◆ ASSIGNMENT: Return the data below exactly, but only from the line containing "Viewport: 1110px width, 694px height." through the line containing "Task: Refresh participants list with Обновить", with both of those lines included.

[Stored data entries]
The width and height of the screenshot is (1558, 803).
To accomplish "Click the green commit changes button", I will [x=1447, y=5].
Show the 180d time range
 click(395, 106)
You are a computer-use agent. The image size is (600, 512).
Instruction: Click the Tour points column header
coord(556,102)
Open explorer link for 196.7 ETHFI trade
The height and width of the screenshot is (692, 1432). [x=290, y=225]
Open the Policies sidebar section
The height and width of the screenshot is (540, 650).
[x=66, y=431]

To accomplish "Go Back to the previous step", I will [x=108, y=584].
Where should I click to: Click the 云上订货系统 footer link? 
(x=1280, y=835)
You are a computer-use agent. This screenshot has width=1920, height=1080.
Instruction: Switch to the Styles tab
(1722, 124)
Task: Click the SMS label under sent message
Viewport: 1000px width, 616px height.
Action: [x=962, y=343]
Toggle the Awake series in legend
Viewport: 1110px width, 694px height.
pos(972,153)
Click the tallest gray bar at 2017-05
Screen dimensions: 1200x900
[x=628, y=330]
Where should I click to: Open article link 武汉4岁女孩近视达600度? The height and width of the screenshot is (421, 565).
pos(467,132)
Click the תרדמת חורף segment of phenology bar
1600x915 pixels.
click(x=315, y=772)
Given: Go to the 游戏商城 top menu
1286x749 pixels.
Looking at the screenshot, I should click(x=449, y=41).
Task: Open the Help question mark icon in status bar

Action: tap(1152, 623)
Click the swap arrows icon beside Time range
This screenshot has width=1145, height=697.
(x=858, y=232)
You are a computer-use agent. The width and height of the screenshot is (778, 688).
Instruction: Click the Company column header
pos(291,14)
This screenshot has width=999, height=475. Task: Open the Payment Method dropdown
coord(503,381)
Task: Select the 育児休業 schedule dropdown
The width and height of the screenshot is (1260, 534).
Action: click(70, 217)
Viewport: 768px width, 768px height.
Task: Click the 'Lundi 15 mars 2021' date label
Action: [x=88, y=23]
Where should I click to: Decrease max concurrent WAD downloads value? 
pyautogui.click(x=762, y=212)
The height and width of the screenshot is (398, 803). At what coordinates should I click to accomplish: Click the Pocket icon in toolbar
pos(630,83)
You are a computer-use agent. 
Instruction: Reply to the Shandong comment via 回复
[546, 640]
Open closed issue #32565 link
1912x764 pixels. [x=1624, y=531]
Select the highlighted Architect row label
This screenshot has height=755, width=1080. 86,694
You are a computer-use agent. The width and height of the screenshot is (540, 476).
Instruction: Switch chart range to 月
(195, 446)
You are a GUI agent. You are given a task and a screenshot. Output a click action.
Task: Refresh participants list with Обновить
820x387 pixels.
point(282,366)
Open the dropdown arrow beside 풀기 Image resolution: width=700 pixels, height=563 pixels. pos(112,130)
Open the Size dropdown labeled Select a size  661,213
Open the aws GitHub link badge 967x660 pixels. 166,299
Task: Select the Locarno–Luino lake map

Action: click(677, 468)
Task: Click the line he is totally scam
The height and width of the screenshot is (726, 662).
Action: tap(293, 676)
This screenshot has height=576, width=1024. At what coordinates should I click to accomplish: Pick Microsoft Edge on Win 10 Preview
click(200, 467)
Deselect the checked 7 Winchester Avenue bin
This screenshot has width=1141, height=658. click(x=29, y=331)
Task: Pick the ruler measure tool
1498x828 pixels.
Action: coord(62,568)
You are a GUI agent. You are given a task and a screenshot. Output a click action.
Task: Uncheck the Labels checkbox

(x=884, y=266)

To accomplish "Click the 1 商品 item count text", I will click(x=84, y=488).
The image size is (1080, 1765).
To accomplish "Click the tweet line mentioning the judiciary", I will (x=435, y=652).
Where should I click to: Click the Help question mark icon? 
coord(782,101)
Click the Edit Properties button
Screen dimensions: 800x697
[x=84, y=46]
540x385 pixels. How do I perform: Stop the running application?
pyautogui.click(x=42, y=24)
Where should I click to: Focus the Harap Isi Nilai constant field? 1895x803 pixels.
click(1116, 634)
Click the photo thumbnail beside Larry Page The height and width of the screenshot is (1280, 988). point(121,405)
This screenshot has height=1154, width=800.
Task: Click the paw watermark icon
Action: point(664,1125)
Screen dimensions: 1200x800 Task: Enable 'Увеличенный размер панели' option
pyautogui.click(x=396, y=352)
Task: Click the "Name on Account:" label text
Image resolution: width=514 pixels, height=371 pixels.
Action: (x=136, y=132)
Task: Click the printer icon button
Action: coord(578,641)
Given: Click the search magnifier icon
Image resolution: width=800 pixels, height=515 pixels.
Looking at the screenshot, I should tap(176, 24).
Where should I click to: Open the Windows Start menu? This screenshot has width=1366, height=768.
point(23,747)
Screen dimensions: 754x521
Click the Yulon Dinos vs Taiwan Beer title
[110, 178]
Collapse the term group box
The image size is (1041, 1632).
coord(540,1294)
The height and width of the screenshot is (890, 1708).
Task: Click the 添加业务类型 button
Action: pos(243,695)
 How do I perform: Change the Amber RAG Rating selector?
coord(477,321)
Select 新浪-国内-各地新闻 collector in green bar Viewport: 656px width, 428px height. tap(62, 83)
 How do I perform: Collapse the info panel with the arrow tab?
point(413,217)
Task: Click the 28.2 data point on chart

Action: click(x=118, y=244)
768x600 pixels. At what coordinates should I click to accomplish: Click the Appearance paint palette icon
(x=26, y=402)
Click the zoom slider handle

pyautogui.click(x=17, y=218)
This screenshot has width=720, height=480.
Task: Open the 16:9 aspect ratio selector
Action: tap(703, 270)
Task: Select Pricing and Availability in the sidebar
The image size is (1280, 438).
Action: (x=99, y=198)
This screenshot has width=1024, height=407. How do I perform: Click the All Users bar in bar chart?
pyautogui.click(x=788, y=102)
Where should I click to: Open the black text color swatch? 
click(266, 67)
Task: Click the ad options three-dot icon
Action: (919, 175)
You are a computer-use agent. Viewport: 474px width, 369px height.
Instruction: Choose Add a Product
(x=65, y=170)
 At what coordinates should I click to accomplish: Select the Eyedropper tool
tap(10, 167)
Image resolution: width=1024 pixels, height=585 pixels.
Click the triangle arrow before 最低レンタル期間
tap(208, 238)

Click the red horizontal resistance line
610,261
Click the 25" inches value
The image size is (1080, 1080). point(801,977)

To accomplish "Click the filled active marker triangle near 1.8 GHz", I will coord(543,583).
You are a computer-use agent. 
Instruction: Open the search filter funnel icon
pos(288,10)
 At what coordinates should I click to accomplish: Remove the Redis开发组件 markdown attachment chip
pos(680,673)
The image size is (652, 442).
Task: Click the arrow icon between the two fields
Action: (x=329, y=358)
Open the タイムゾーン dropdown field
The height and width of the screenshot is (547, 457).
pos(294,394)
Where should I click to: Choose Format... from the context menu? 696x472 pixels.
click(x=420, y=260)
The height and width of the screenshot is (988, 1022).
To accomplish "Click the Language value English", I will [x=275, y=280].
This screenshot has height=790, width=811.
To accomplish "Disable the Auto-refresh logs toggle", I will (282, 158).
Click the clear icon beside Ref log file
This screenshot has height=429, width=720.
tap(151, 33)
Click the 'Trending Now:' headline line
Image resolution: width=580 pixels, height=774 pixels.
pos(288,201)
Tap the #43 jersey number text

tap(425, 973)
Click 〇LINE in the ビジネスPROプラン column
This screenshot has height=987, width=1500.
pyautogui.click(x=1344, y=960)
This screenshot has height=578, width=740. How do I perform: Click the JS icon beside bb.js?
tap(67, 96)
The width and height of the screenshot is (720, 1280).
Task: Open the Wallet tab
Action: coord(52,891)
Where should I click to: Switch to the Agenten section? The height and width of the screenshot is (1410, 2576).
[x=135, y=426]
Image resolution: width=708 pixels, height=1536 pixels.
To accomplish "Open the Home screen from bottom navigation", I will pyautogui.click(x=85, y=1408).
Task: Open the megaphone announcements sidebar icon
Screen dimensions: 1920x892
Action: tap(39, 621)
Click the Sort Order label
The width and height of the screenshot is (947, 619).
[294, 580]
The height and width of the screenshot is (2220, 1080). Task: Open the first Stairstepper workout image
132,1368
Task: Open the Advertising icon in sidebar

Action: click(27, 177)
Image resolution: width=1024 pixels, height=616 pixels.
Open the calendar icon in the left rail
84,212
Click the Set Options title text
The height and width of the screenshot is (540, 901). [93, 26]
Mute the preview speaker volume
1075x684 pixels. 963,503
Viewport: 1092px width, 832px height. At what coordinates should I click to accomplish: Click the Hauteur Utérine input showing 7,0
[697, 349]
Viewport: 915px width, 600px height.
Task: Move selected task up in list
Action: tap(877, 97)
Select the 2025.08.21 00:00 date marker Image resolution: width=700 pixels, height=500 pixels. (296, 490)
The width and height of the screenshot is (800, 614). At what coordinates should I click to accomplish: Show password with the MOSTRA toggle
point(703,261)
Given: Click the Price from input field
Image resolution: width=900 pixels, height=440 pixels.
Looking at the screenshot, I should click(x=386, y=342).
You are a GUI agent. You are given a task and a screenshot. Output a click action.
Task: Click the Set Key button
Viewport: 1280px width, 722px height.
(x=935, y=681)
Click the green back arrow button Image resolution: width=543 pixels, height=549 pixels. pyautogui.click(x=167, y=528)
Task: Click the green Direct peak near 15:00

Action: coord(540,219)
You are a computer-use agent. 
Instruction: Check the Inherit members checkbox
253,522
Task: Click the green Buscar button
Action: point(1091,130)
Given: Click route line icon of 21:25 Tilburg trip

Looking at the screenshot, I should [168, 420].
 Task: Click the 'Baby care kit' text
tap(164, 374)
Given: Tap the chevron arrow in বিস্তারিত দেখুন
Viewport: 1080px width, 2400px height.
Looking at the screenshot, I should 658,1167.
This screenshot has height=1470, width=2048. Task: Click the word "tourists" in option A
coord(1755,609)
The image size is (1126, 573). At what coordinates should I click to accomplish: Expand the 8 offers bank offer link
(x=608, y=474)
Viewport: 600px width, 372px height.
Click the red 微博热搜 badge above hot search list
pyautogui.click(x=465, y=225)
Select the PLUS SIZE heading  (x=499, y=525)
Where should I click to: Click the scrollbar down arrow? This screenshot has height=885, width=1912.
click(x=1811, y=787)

◆ YOUR RESPONSE:
Viewport: 1110px width, 694px height.
pos(972,153)
Click the tallest gray bar at 2017-05
Screen dimensions: 1200x900
[x=628, y=330]
Where should I click to: Open article link 武汉4岁女孩近视达600度? The height and width of the screenshot is (421, 565).
pos(467,132)
Click the תרדמת חורף segment of phenology bar
1600x915 pixels.
click(x=315, y=772)
Given: Go to the 游戏商城 top menu
1286x749 pixels.
Looking at the screenshot, I should click(x=449, y=41).
Task: Open the Help question mark icon in status bar

Action: tap(1152, 623)
Click the swap arrows icon beside Time range
This screenshot has width=1145, height=697.
(x=858, y=232)
You are a computer-use agent. The width and height of the screenshot is (778, 688).
Instruction: Click the Company column header
pos(291,14)
This screenshot has width=999, height=475. Task: Open the Payment Method dropdown
coord(503,381)
Task: Select the 育児休業 schedule dropdown
The width and height of the screenshot is (1260, 534).
Action: click(70, 217)
Viewport: 768px width, 768px height.
Task: Click the 'Lundi 15 mars 2021' date label
Action: [x=88, y=23]
Where should I click to: Decrease max concurrent WAD downloads value? 
pyautogui.click(x=762, y=212)
The height and width of the screenshot is (398, 803). At what coordinates should I click to accomplish: Click the Pocket icon in toolbar
pos(630,83)
You are a computer-use agent. 
Instruction: Reply to the Shandong comment via 回复
[546, 640]
Open closed issue #32565 link
1912x764 pixels. [x=1624, y=531]
Select the highlighted Architect row label
This screenshot has height=755, width=1080. 86,694
You are a computer-use agent. The width and height of the screenshot is (540, 476).
Instruction: Switch chart range to 月
(195, 446)
You are a GUI agent. You are given a task and a screenshot. Output a click action.
Task: Refresh participants list with Обновить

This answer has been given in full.